### Task prompt
Present the items below as a numbered list with the blank lines removed, and leave the pictures out.

□ □ □ □ □ □ □

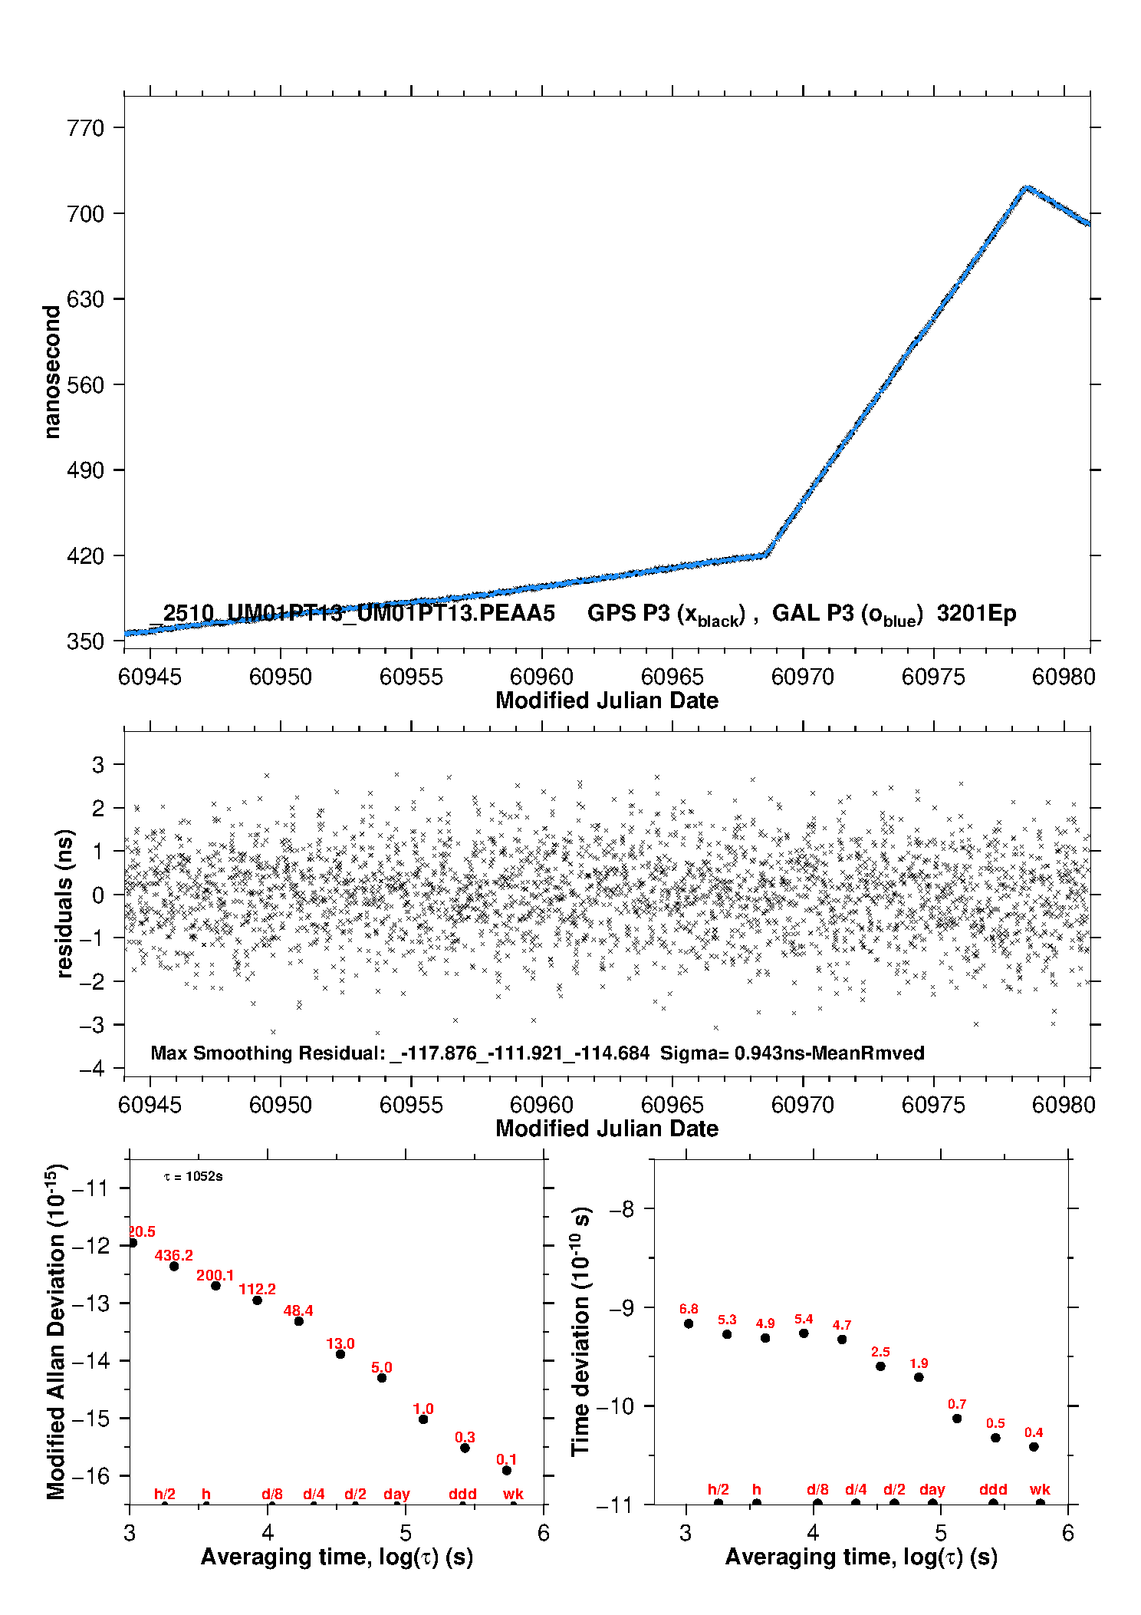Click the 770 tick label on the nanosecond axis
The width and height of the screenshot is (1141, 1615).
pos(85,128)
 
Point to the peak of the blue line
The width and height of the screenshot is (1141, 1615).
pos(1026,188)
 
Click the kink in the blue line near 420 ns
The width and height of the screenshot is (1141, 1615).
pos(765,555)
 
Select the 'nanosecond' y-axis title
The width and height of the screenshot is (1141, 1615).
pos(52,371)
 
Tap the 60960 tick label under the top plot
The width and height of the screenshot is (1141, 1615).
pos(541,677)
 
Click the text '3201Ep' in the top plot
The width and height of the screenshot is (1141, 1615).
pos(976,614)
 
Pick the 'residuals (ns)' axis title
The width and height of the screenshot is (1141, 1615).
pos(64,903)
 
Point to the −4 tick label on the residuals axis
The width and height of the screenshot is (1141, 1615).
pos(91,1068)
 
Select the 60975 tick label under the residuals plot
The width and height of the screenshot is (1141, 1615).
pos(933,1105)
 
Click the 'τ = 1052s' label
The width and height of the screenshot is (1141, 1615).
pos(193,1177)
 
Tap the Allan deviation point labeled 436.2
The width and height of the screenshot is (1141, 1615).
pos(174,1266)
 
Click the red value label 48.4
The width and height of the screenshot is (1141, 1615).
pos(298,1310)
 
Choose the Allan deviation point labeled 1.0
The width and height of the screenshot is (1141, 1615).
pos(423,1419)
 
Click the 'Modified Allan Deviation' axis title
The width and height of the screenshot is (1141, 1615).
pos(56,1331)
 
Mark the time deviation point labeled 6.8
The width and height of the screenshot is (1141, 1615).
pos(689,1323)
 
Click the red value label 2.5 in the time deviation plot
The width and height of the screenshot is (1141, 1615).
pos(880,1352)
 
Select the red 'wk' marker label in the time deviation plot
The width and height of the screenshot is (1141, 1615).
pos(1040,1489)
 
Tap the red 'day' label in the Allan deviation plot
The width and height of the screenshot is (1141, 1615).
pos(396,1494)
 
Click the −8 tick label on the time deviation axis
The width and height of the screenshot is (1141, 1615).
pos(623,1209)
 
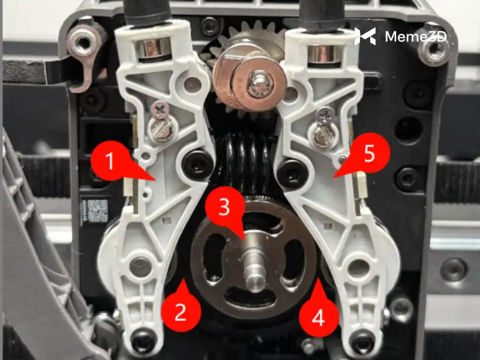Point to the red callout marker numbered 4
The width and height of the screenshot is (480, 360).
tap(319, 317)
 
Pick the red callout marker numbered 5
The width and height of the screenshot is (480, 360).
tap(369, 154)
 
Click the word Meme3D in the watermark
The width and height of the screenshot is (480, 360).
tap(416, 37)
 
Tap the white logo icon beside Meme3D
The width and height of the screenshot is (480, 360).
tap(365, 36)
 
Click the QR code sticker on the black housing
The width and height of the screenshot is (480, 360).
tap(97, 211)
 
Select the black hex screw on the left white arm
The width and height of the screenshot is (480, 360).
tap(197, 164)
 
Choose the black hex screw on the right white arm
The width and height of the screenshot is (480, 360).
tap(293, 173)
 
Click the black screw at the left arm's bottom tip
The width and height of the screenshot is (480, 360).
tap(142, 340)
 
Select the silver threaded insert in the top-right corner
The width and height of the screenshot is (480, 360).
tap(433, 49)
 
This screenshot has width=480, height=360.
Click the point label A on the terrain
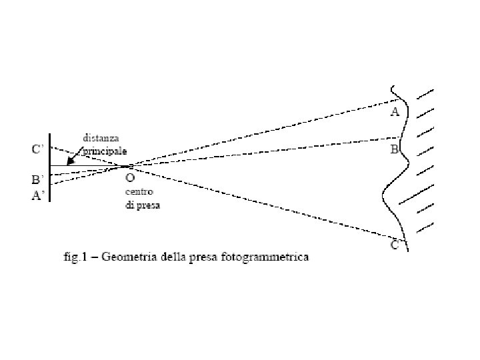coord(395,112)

□ □ □ □ □ □ □

### Task output
1. Click the 770 tick label on the nanosecond axis
2. The width and height of the screenshot is (1141, 1615).
3. pos(85,128)
4. Point to the peak of the blue line
5. The width and height of the screenshot is (1141, 1615).
6. pos(1026,188)
7. Click the kink in the blue line near 420 ns
8. The width and height of the screenshot is (1141, 1615).
9. pos(765,555)
10. Select the 'nanosecond' y-axis title
11. The width and height of the screenshot is (1141, 1615).
12. pos(52,371)
13. Tap the 60960 tick label under the top plot
14. The width and height of the screenshot is (1141, 1615).
15. pos(541,677)
16. Click the text '3201Ep' in the top plot
17. The width and height of the screenshot is (1141, 1615).
18. pos(976,614)
19. Pick the 'residuals (ns)' axis title
20. The width and height of the screenshot is (1141, 1615).
21. pos(64,903)
22. Point to the −4 tick label on the residuals axis
23. The width and height of the screenshot is (1141, 1615).
24. pos(91,1068)
25. Select the 60975 tick label under the residuals plot
26. The width and height of the screenshot is (1141, 1615).
27. pos(933,1105)
28. Click the 'τ = 1052s' label
29. The width and height of the screenshot is (1141, 1615).
30. pos(193,1177)
31. Tap the Allan deviation point labeled 436.2
32. The width and height of the screenshot is (1141, 1615).
33. pos(174,1266)
34. Click the red value label 48.4
35. The width and height of the screenshot is (1141, 1615).
36. pos(298,1310)
37. Choose the Allan deviation point labeled 1.0
38. The width and height of the screenshot is (1141, 1615).
39. pos(423,1419)
40. Click the 'Modified Allan Deviation' axis title
41. The width and height of the screenshot is (1141, 1615).
42. pos(56,1331)
43. Mark the time deviation point labeled 6.8
44. The width and height of the screenshot is (1141, 1615).
45. pos(689,1323)
46. Click the red value label 2.5 in the time deviation plot
47. The width and height of the screenshot is (1141, 1615).
48. pos(880,1352)
49. Select the red 'wk' marker label in the time deviation plot
50. The width and height of the screenshot is (1141, 1615).
51. pos(1040,1489)
52. Tap the red 'day' label in the Allan deviation plot
53. The width and height of the screenshot is (1141, 1615).
54. pos(396,1494)
55. Click the −8 tick label on the time deviation axis
56. The width and height of the screenshot is (1141, 1615).
57. pos(623,1209)
58. Point to the red callout marker numbered 4
59. The width and height of the screenshot is (480, 360).
60. tap(319, 317)
61. Pick the red callout marker numbered 5
62. The width and height of the screenshot is (480, 360).
63. tap(369, 154)
64. Click the word Meme3D in the watermark
65. The width and height of the screenshot is (480, 360).
66. tap(416, 37)
67. Tap the white logo icon beside Meme3D
68. The width and height of the screenshot is (480, 360).
69. tap(365, 36)
70. Click the QR code sticker on the black housing
71. The width and height of the screenshot is (480, 360).
72. tap(97, 211)
73. Select the black hex screw on the left white arm
74. The width and height of the screenshot is (480, 360).
75. tap(197, 164)
76. Choose the black hex screw on the right white arm
77. The width and height of the screenshot is (480, 360).
78. tap(293, 173)
79. Click the black screw at the left arm's bottom tip
80. The width and height of the screenshot is (480, 360).
81. tap(142, 340)
82. Select the silver threaded insert in the top-right corner
83. The width and height of the screenshot is (480, 360).
84. tap(433, 49)
85. This screenshot has width=480, height=360.
86. Click the point label A on the terrain
87. coord(395,112)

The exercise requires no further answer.